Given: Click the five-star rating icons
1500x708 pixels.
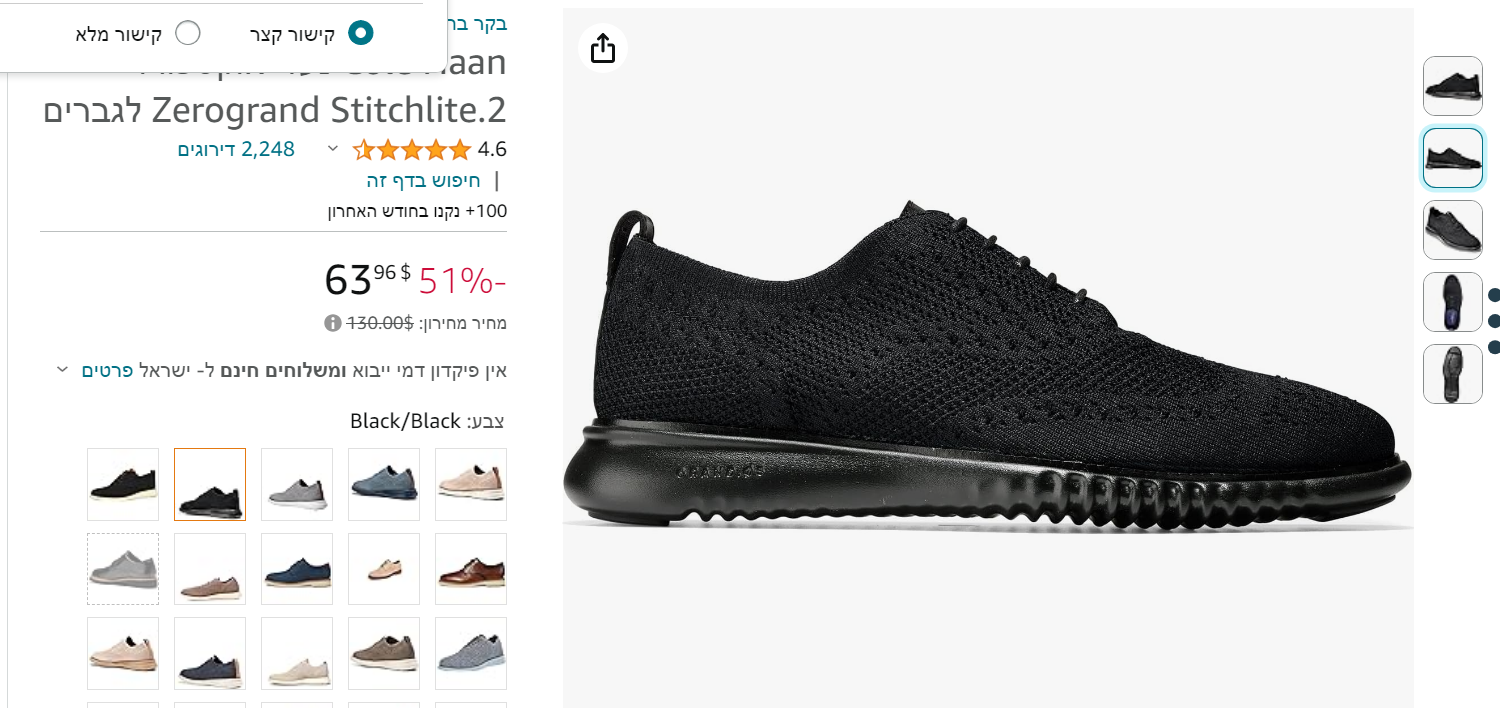Looking at the screenshot, I should tap(412, 150).
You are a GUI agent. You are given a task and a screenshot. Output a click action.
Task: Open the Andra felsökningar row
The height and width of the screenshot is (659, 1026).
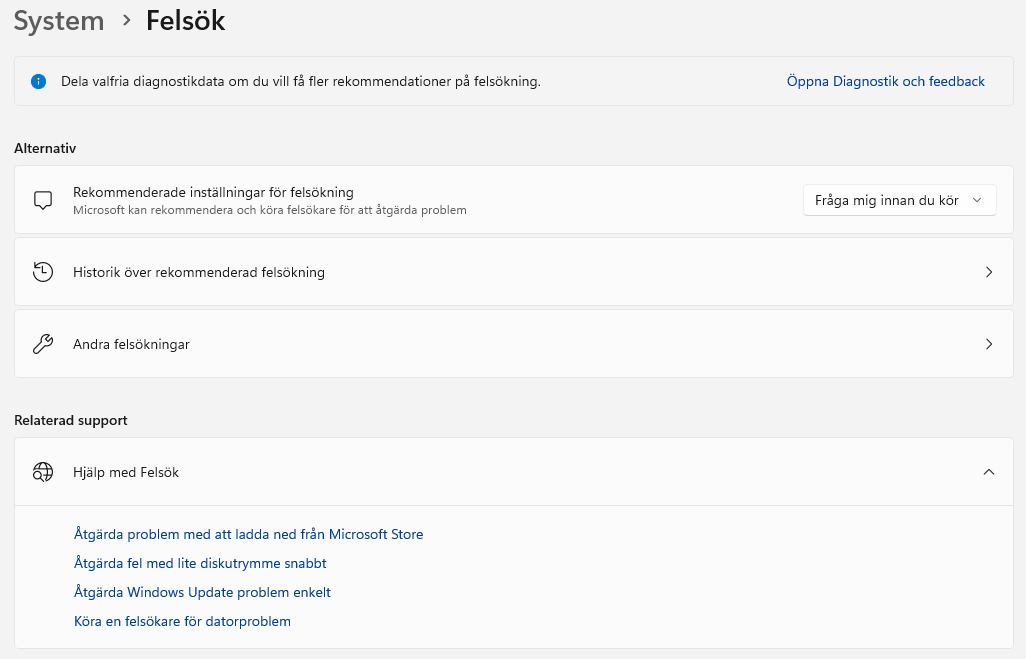(514, 344)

-- Set task --
Please rewrite the rows above, changing "five-star rating icons" to "star rating widget" and keeping everything else the same. Omit the pictures from your answer.

-- Final answer --
Given: Click the star rating widget
1500x708 pixels.
Looking at the screenshot, I should tap(412, 150).
You are a GUI agent. You are given a task and a screenshot. Output a click action.
Task: Open the Andra felsökningar row
The height and width of the screenshot is (659, 1026).
(514, 344)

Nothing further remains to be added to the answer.